La décision du gouvernement libéral fait suite à des tarifs similaires annoncés par les États-Unis au printemps, bien qu’ils n’aient pas encore pris effet. Le Canada subissait une pression énorme pour s’aligner sur les droits de douane américains, poussé par des groupes industriels, notamment des constructeurs automobiles et des usines d’acier et d’aluminium.
La Chine se dit extrêmement insatisfaite des tarifs et a promis de porter l’affaire devant l’Organisation mondiale du commerce.
«L’attitude de la Chine est très claire et nous prendrons toutes les mesures nécessaires pour défendre les droits et intérêts légitimes des entreprises chinoises», indique le communiqué du ministère en mandarin.

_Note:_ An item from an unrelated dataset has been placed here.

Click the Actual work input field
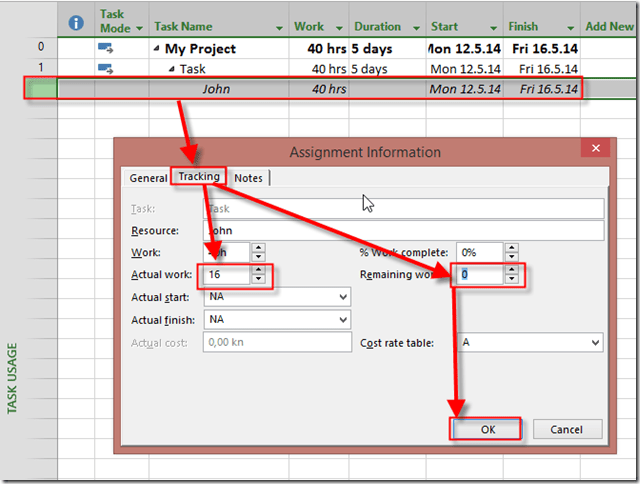The width and height of the screenshot is (640, 484). click(x=225, y=274)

Le Conseil canadien du canola a publié une déclaration qualifiant la Chine de «marché important et précieux pour le canola canadien».
«Nous sommes convaincus qu’une enquête sur le commerce du canola entre le Canada et la Chine démontrera notre alignement avec le commerce fondé sur des règles et renforcera notre soutien», a déclaré Chris Davison, président et chef de la direction du Conseil.
Les statistiques publiées par le Conseil montrent que la Chine a représenté 75 % des exportations de graines de canola du Canada entre janvier et juin.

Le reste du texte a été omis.